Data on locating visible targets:
━━━━━━━━━━

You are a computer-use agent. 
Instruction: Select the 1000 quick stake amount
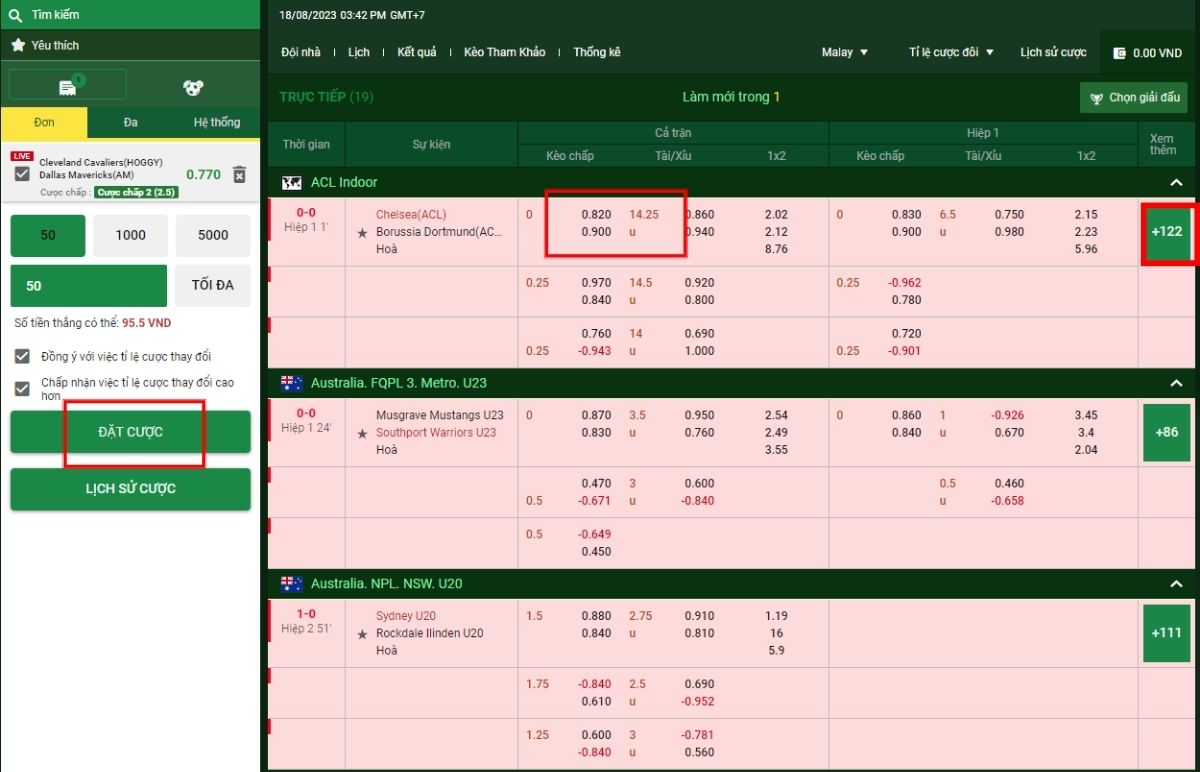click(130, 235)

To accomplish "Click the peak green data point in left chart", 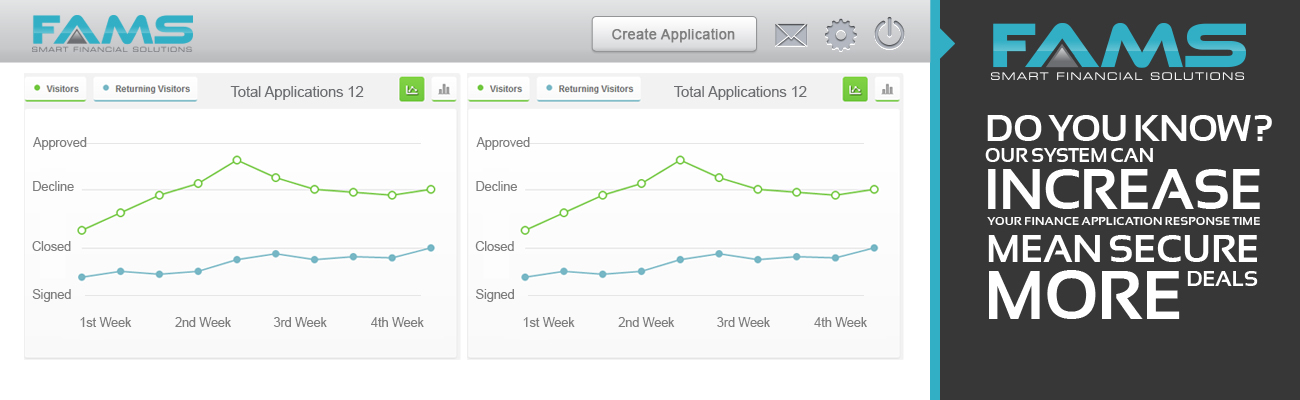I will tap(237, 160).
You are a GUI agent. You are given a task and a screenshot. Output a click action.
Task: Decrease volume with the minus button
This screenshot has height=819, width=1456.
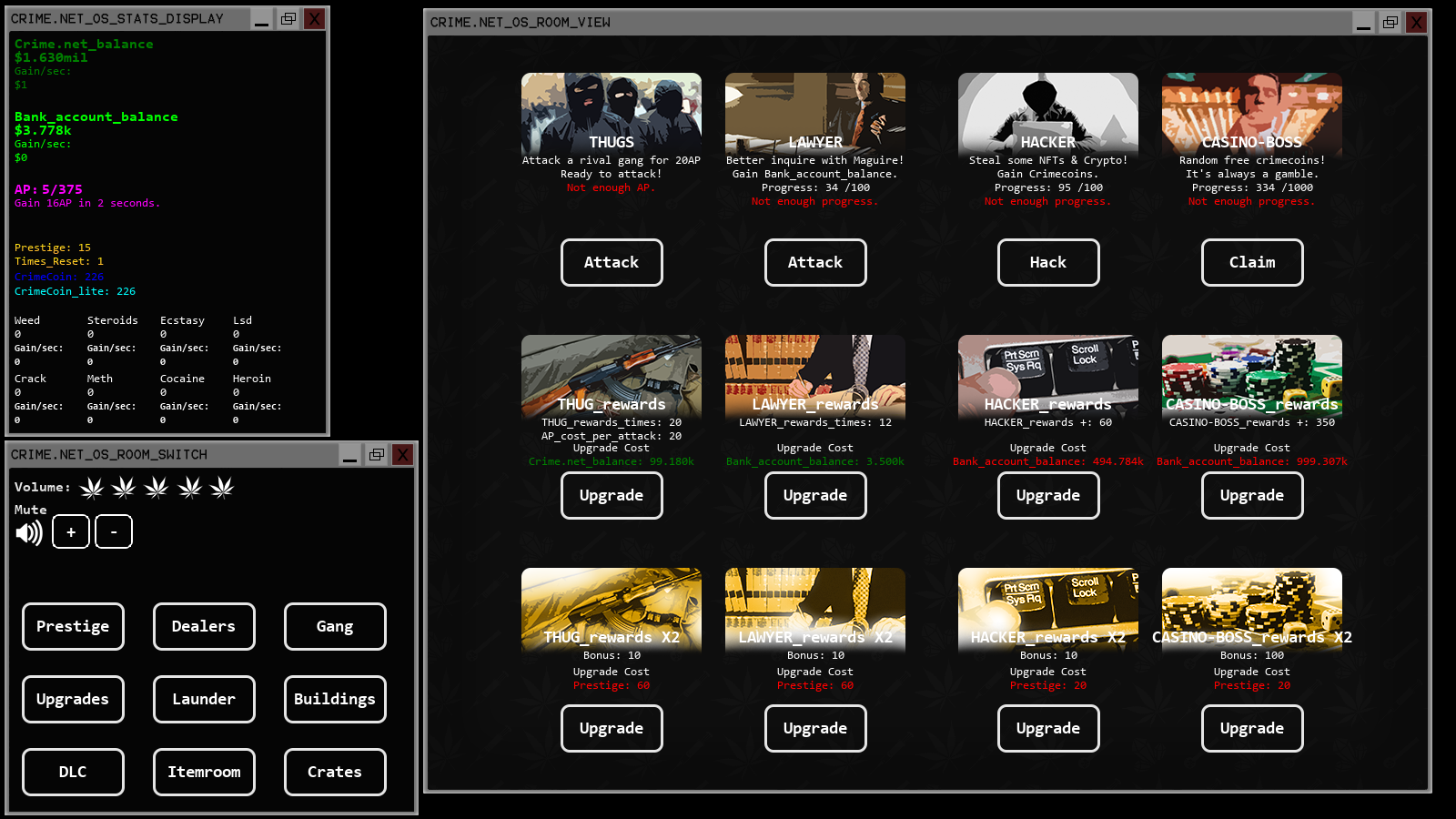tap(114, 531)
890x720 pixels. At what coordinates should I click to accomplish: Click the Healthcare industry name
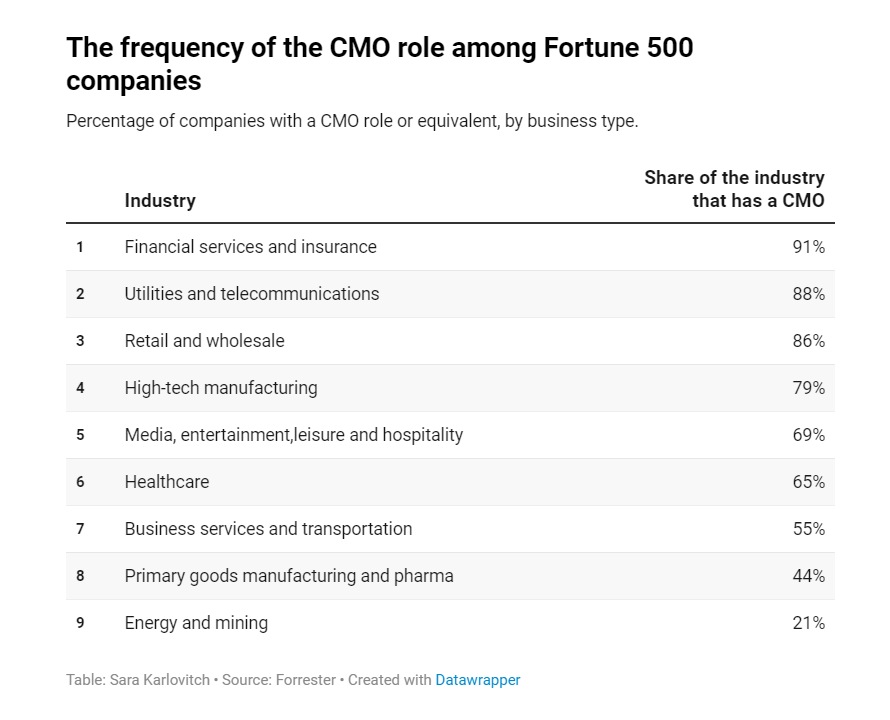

━━━━━━━━━━

[WHAT IS ASKED]:
Can you repeat the data from the line with "You are a GUI" through the end of the data, swapping "screenshot" for "screen capture" and keeping everything else the same? Leave the pictures out.

[TASK RESPONSE]:
You are a GUI agent. You are given a task and a screen capture. Output a click action.
Task: Decrease volume with the minus button
This screen capture has height=819, width=1456.
tap(114, 531)
890x720 pixels. At what coordinates should I click to accomplish: Click the Healthcare industry name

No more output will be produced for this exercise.